We see that we are given the right angled triangle PRS where $\angle PSR={{90}^{\circ }}$ and whose opposite side is the hypotenuse PS. We are also given a measure of the angle $\angle SPR={{30}^{\circ }}$ whose opposite side is SR and its length is given as 6 units.

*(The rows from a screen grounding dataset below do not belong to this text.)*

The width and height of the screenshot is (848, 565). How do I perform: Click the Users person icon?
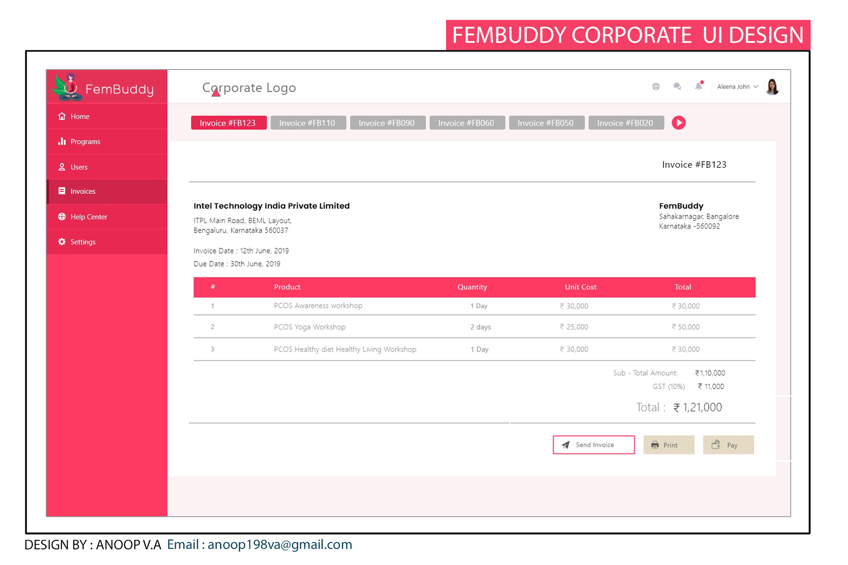tap(62, 167)
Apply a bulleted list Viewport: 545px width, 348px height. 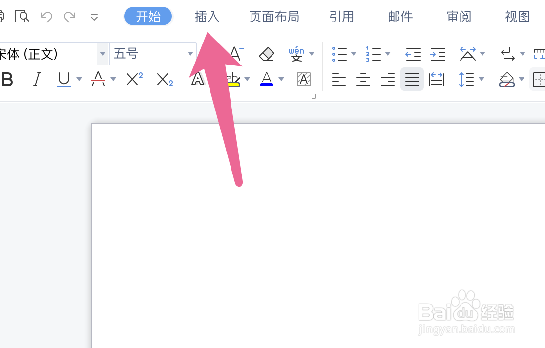(340, 54)
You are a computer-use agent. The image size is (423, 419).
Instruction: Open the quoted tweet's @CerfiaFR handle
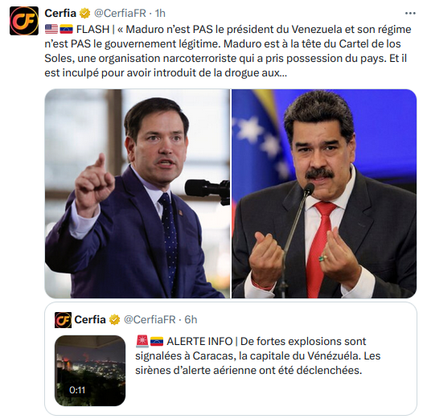[x=150, y=320]
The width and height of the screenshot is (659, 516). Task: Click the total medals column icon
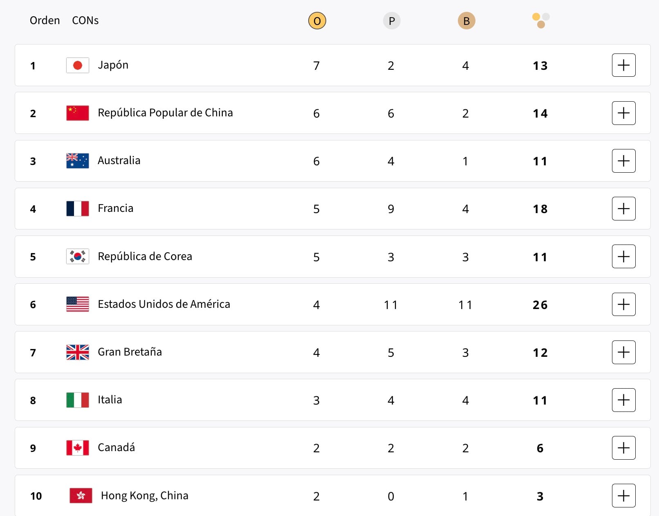point(540,20)
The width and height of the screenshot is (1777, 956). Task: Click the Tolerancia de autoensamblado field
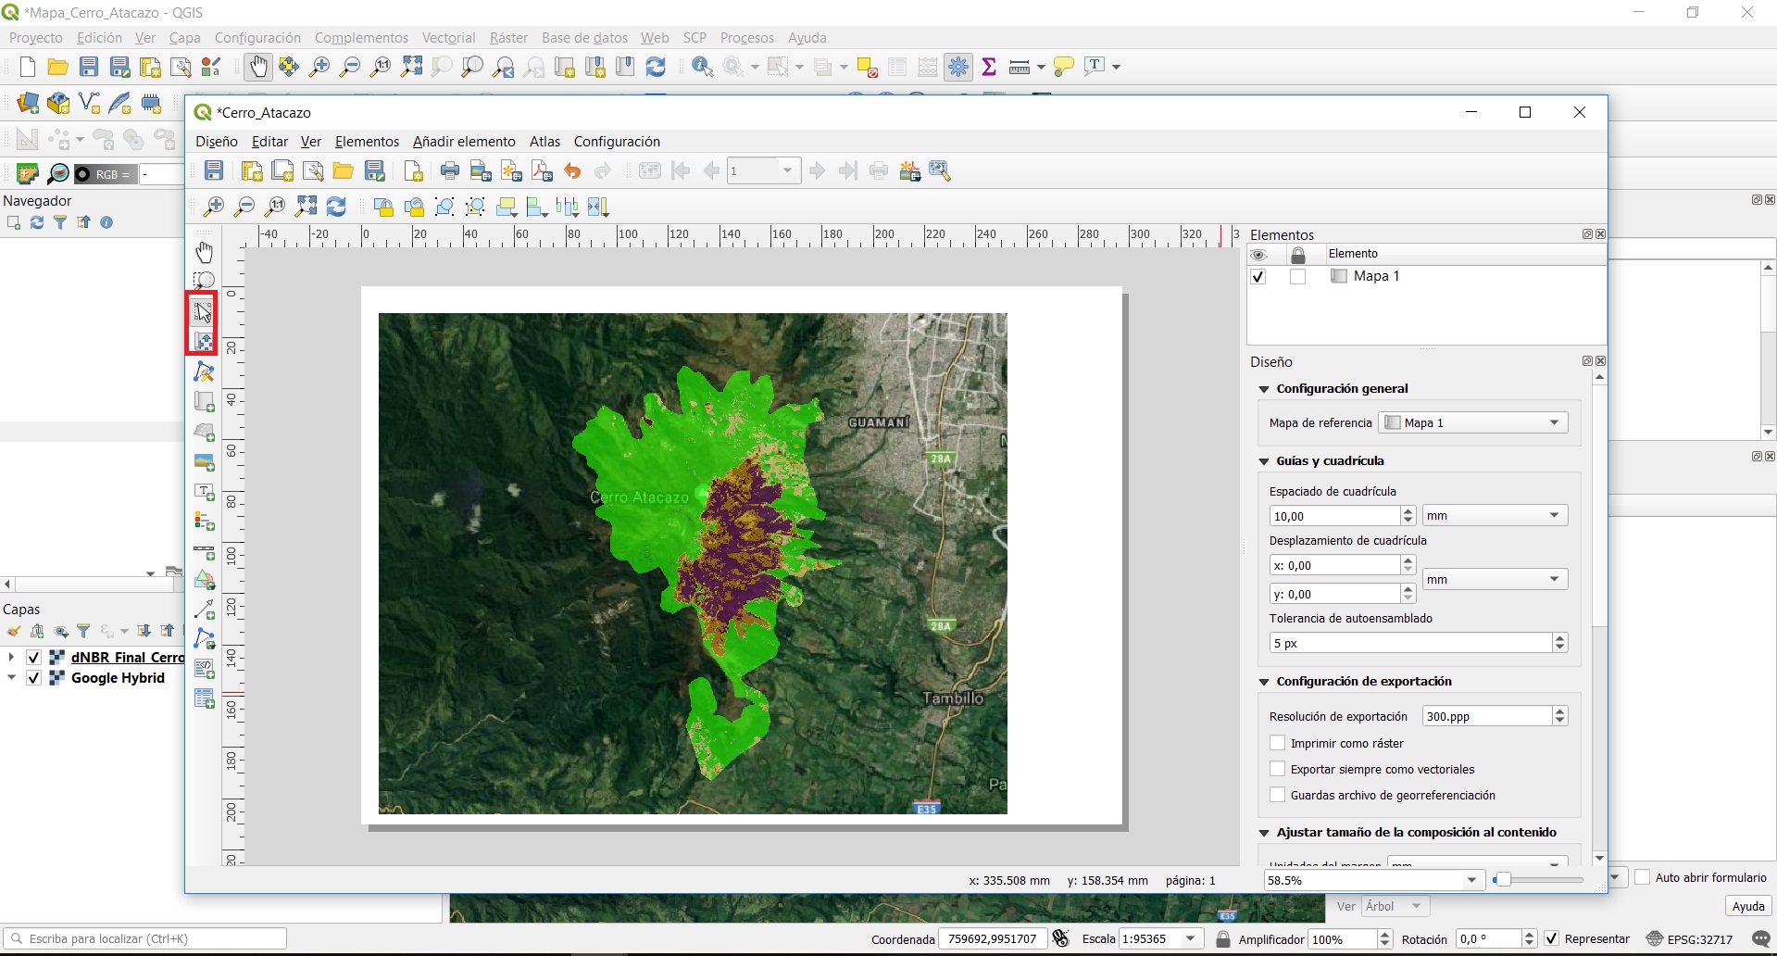pyautogui.click(x=1409, y=643)
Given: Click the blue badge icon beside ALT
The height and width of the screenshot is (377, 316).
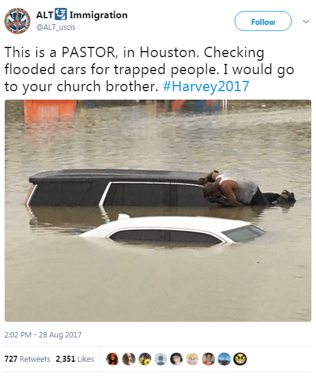Looking at the screenshot, I should pos(61,14).
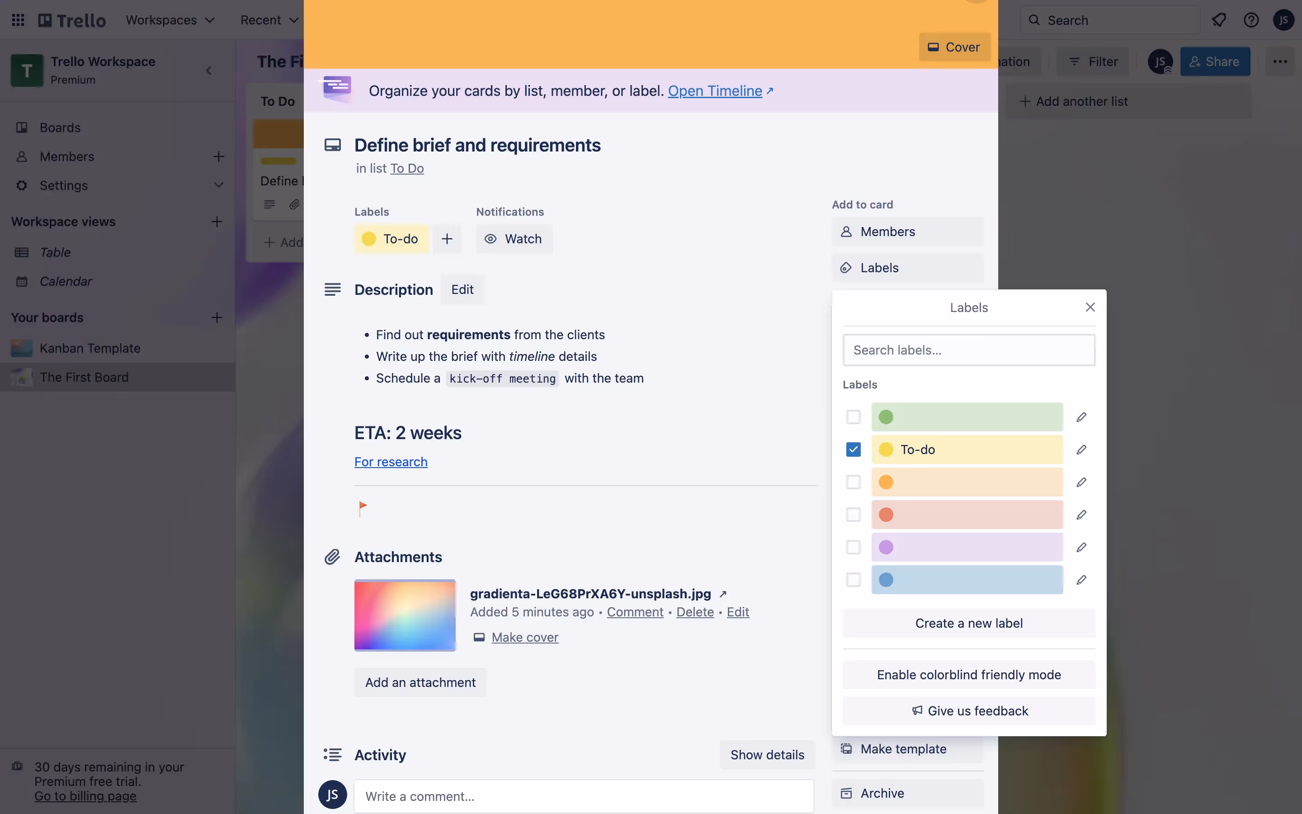Uncheck the To-do label checkbox
The image size is (1302, 814).
[853, 450]
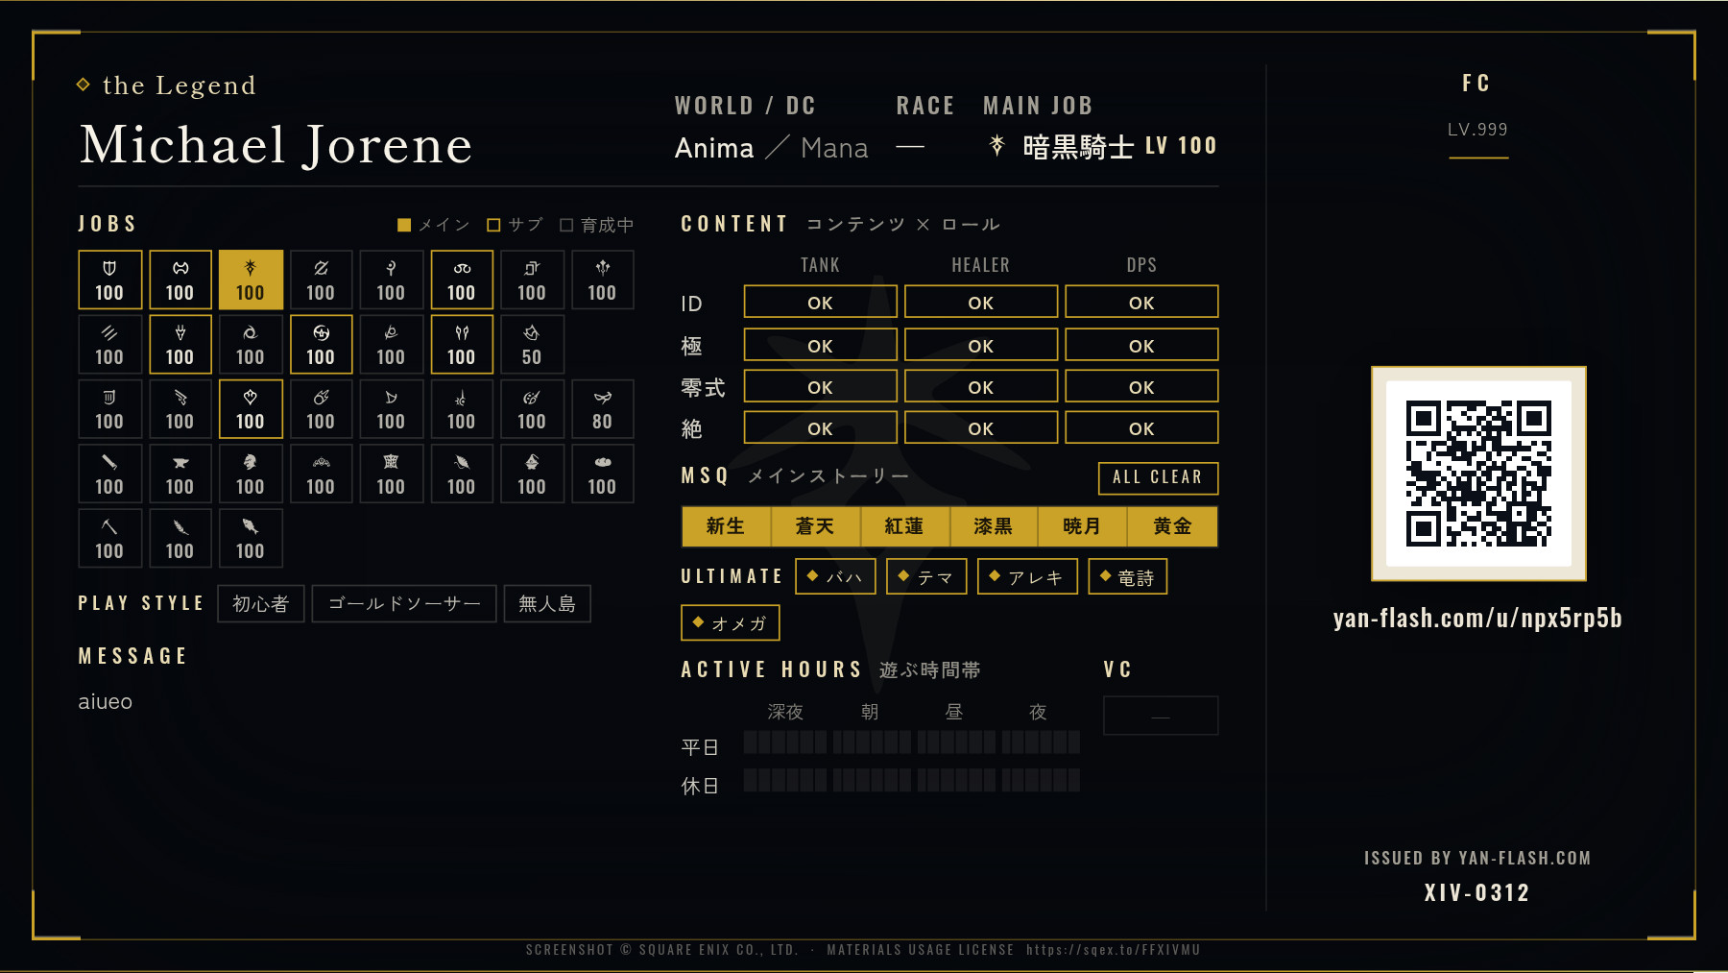Select the Blue Mage mask tile at level 80

(602, 408)
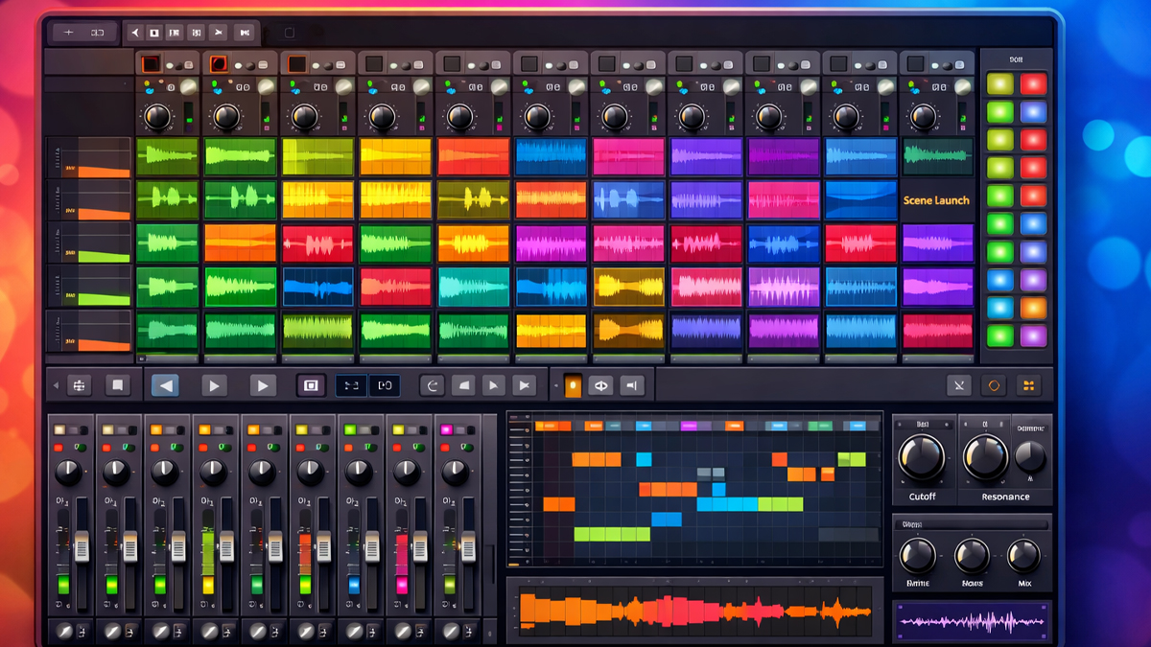The height and width of the screenshot is (647, 1151).
Task: Select the orange-lit button in the transport bar
Action: click(x=573, y=385)
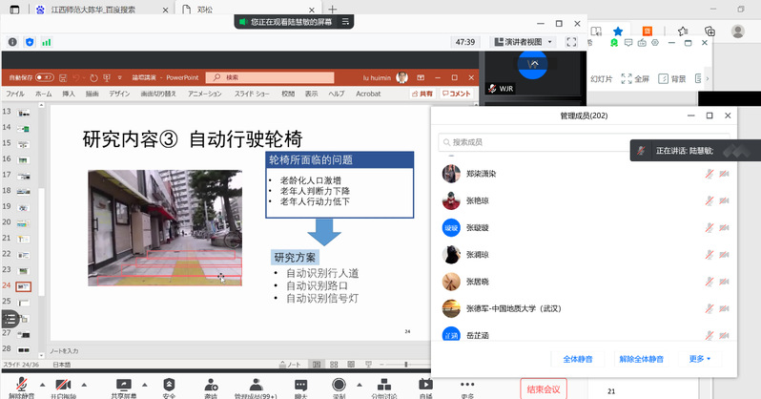Open the 聊天 chat icon in meeting toolbar
This screenshot has width=761, height=399.
click(300, 384)
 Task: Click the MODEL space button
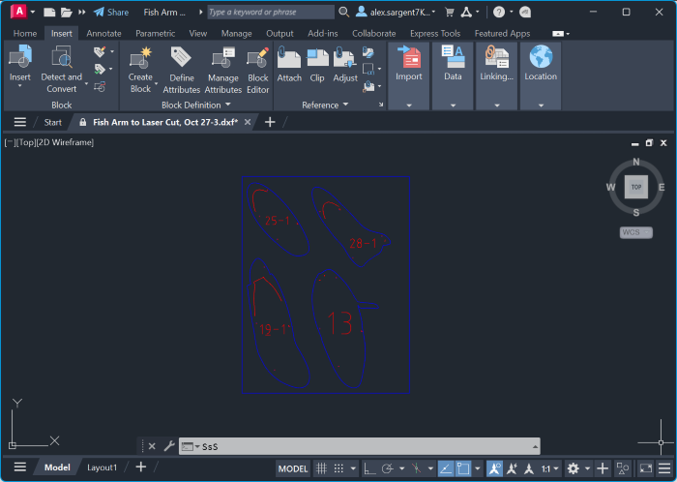(x=293, y=468)
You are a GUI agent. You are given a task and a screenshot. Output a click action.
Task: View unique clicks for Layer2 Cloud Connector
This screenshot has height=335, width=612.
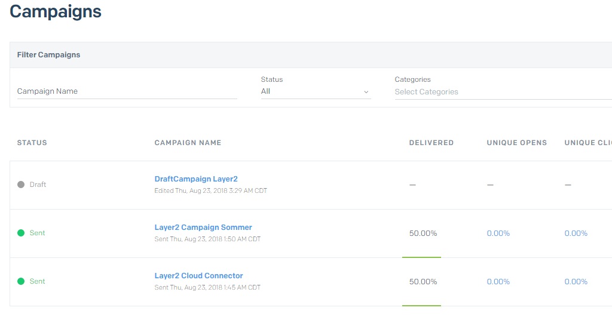tap(576, 282)
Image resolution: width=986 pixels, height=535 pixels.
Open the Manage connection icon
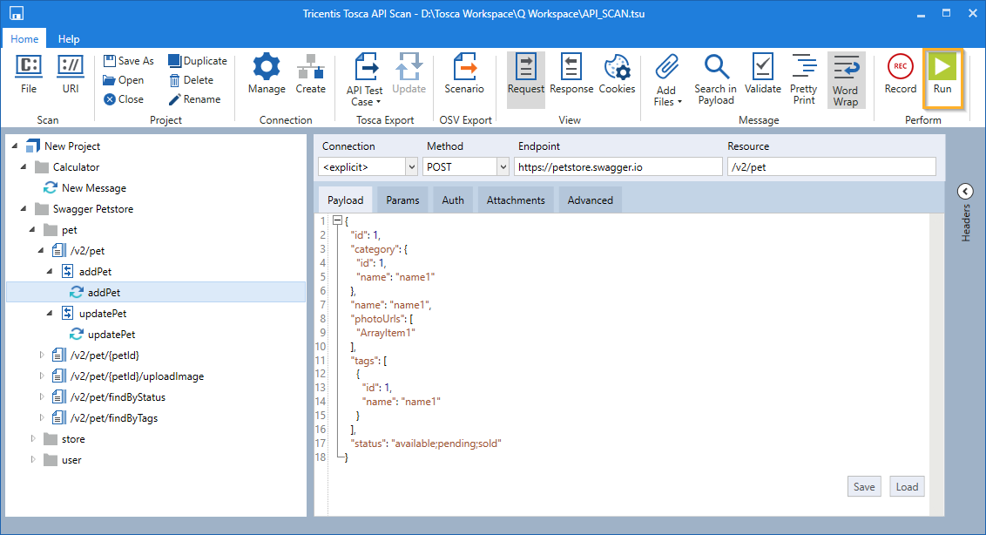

The adjacent side to the angle $\angle SPR={{30}^{\circ }}$ is PS excluding hypotenuse.
Let us take the sine of the angle $\angle SPR={{30}^{\circ }}$. We have;
\[\begin{align}
  & \sin \left( \angle SPR \right)=\dfrac{SR}{RP} \\
 & \Rightarrow \sin {{30}^{\circ }}=\dfrac{6}{RP} \\
 & \Rightarrow \dfrac{1}{2}=\dfrac{6}{RP} \\
 & \Rightarrow RP=12 \\
\end{align}\]
Let us take the tangent of the angle $\angle SPR={{30}^{\circ }}$. We have;
\[\begin{align}
  & \tan \left( \angle SPR \right)=\dfrac{SR}{PS} \\
 & \Rightarrow \tan {{30}^{\circ }}=\dfrac{6}{SP} \\
 & \Rightarrow \dfrac{1}{\sqrt{3}}=\dfrac{6}{SP} \\
 & \Rightarrow SP=6\sqrt{3} \\
\end{align}\]
So the required lengths are $RP=12$ units and $PS=6\sqrt{3}$ units.

Note:
We can alternatively find PS by taking cosine of the angle $\angle SPR={{30}^{\circ }}$ after we obtained length of hypotenuse $RP=12$ units where we can use $\cos {{30}^{\circ }}=\dfrac{\sqrt{3}}{2}$.We should properly remember basic trigonometric values from the table for ${{30}^{\circ }},{{45}^{\circ }},{{60}^{\circ }}$ and must not confuse among them. The given triangle is a ${{30}^{\circ }}-{{60}^{\circ }}-{{90}^{\circ }}$ triangle whose sides are always at a ratio $1:\sqrt{3}:2$.